The news that a trade union and its partners in the National Dialogue Quartet in Tunisia had been selected for the Nobel Peace Prize was heartening for all of us who believe in peaceful political processes to advance social and economic justice.

As the founder of a trade union of two-million women informal workers in India called the Self-Employed Women’s Association (SEWA), I was deeply distressed when I heard that Tarek el-Tayeb Mohamed Bouazizi, a Tunisian street vendor, set himself on fire on 17 December 2010 to protest the confiscation of his wares by a municipal official and her aides as part of an on-going campaign of harassment and humiliation inflicted on him and other street vendors. Street vendors face confiscation of their goods and eviction from their natural markets on a daily basis around the world.

The fact that Mohamed Bouazizi’s act helped catalyze wider protests against injustice that led to the Tunisian Revolution and the Arab Spring gave me both hope and concern: hope because the powerless were being empowered to protest; concern that the protests would only lead to violence, not to peaceful negotiations and outcomes.

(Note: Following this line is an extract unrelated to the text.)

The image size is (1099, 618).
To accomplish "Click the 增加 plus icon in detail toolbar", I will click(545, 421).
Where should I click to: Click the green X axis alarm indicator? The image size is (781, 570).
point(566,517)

As a Gandhian, I watched the relatively peaceful transition in Tunisia with great interest – hoping to learn from Tunisia how it managed its transition or revolution. And I was overjoyed when the trade union and its partners in the National Dialogue Quartet won the Nobel Peace Prize.

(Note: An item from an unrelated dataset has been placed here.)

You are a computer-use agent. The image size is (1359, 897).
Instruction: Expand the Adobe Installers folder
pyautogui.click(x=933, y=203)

The quartet comprises four organizations: the Tunisian General Labor Union; the Tunisian Confederation of Industry, Trade and Handicrafts; the Tunisian Human Rights League; and the Tunisian Order of Lawyers. But the Norwegian Nobel Committee emphasized that the prize “is awarded to this quartet, not to the four individual organizations as such.”

The Tunisian General Labour Union’s leadership created a common front by collaborating with lawyers, traders, and industry – all parts of the economy – informal and formal, poor and rich – to move towards both, peace and freedom. The method of protesting and negotiating by the trade union was peaceful dialogues and public demonstration. It was not only a symbolic protest fueled by social media but went far further and brought elections and democracy to Tunisia.

The efforts of the Tunisian Confederation of Industry, Trade, and Handicraft (the labour union’s other partner) have been multidisciplinary and international. It addressed the everyday politics of peace where thousands were being denied the right to decent work and honest labor. Without decent work and honest labor, there cannot be peace or freedom.

The Tunisian Human Rights League and the Tunisian Order of Lawyers showed that collaboration and cooperation work as much as competition. What is in our common interest can at times be far more important than what is in our individual interest. Such loss of commons—social, political, economic, natural, or even emotional—cannot be suffered too long if a peaceful society is to be created and sustained.

The approach of the National Dialogue Quartet, comprised of these four organizations, was of “co-creation”: that is, jointly creating a positive and prosperous future for all. The results were a jointly-owned constitution and a wide range of new democratic institutions essential for maintaining freedom. 

The dialogue by the Quartet was firmly established in the public domain and reflected the rising demand of the poor and citizens for the state to address the economic and political ills of society.

Peaceful political protests and processes are what Mahatma Gandhi preached and practiced as he led the fight for Indian’s Independence from British rule. They are as relevant and necessary today as then in struggles for political freedom and economic freedom: what Gandhi-ji referred to as the First and Second Freedoms.